Of course, most women experience the double bind of being perceived as either likable or competent when they speak up. But women of color face additional racial stereotypes. Some Black women feel pressured to modulate their tone so they are not perceived as conforming to the harmful “angry Black woman” stereotype, Dr. Akinola said.
Several women of color have recently been fired or maligned after criticizing their companies, such as Timnit Gebru, who brought to light A.I. ethics challenges at Google, and Ifeoma Ozoma and Aerica Shimizu Banks, two former Pinterest employees who raised racial discrimination concerns.
“You can imagine that in a psychologically safe environment, this type of feedback or dissent would have been welcomed and the outcome for them would have been dramatically different,” Dr. Akinola said. In a safe environment, leaders would foster an openness to candid feedback and address that feedback, even if they didn’t agree with it, she said.
But far too many women get the message from their companies to toe the line — or else.
The virtual environment has worsened the safety problem. Of the female business leaders who responded to a recent survey from Catalyst, nearly half said women faced difficulty in speaking up in virtual meetings. And one in five women reported feeling overlooked or ignored during video meetings.
“The virtual environment has reduced the amount of social interactions people have in general,” Dr. Akinola said. When social interactions are hampered, the opportunities to build trust and truly connect — the building blocks of psychological safety — are reduced by the virtual environment, she explained. This is true for all employees, but especially women.
Managers can foster safety by asking themselves the hard questions: Am I hearing some ideas more than others? Have I made sure everyone got a chance to speak?
Organizations can set rules that people don’t interrupt one another in meetings, Dr. Akinola said. Even on the Supreme Court, female justices are interrupted at twice the rate of male justices, one study found.
And leaders can show vulnerability, take risks and model the behaviors that would have more women feeling psychologically safe, she added.
Aiko Bethea, the founder of RARE Coaching and Consulting, said she could recall feeling safe to take risks just once in her career spanning three decades, because her boss modeled vulnerability and welcomed ideas from all employees. That boss was Stacey Abrams.
When Ms. Bethea was working on a new legislative process for the city of Atlanta, she felt trusted to “run with it and do it,” she said, adding that Ms. Abrams “also challenged me to do things that I never would have dreamed of doing — I knew that she would never let me be thrown under the bus.”
“She believed in me and she pushed me,” Ms. Bethea said. “That was the best experience I ever had.”

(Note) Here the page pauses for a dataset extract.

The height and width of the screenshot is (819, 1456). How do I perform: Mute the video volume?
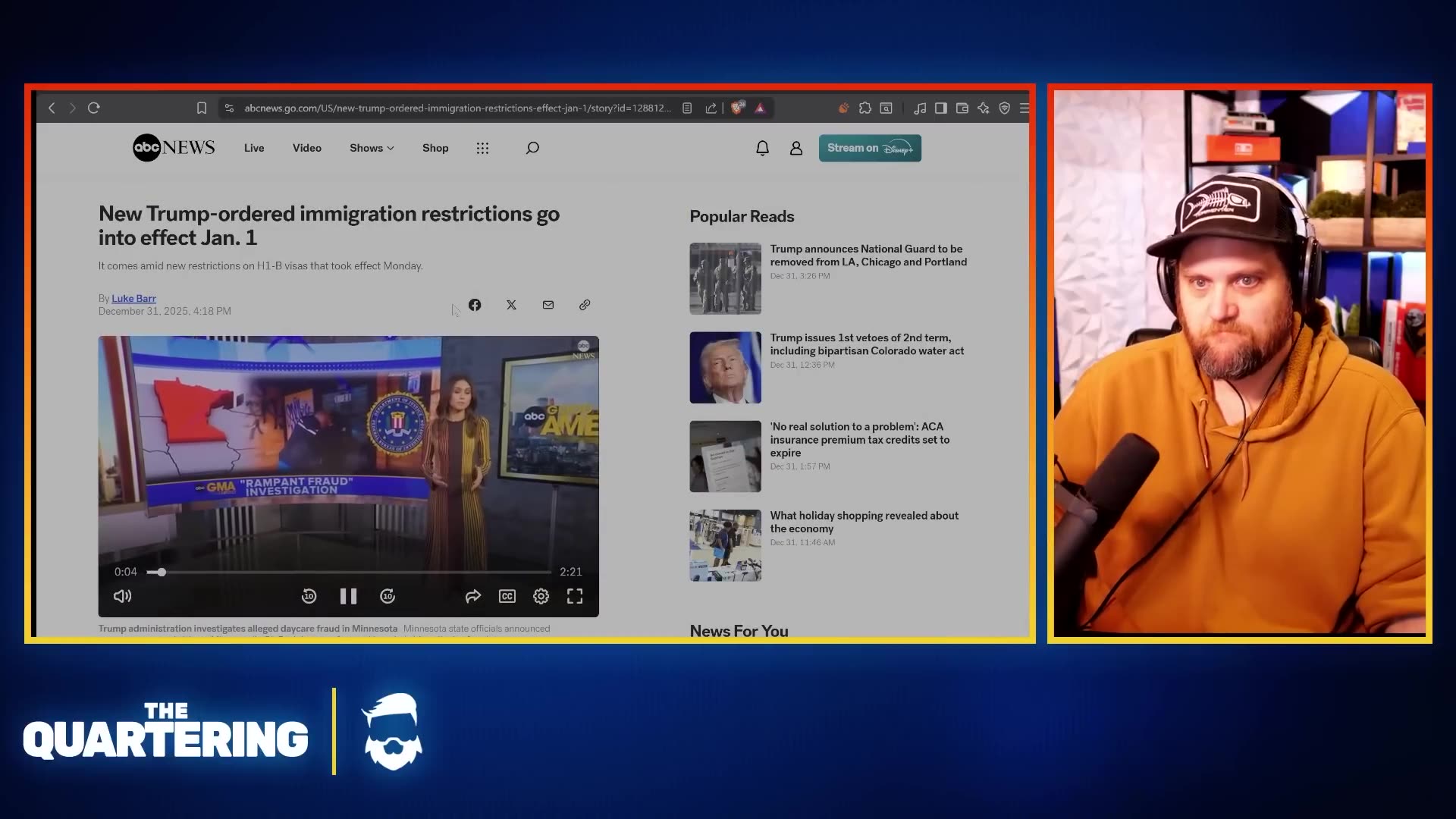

As for Ms. Thompson, she now advises clients on diversity and inclusion in the workplace; and she urges her clients to work on creating psychologically safe organizations in tandem. “I’ve seen light bulbs go off for leaders who say, ‘Oh, I actually have to make sure, especially in this virtual space, to onboard people properly and to make sure they feel included and valued?’” she said.
“Many women want to contribute and we want to challenge the status quo,” Ms. Thompson said, “but we can’t if we’ve never felt included to begin with.”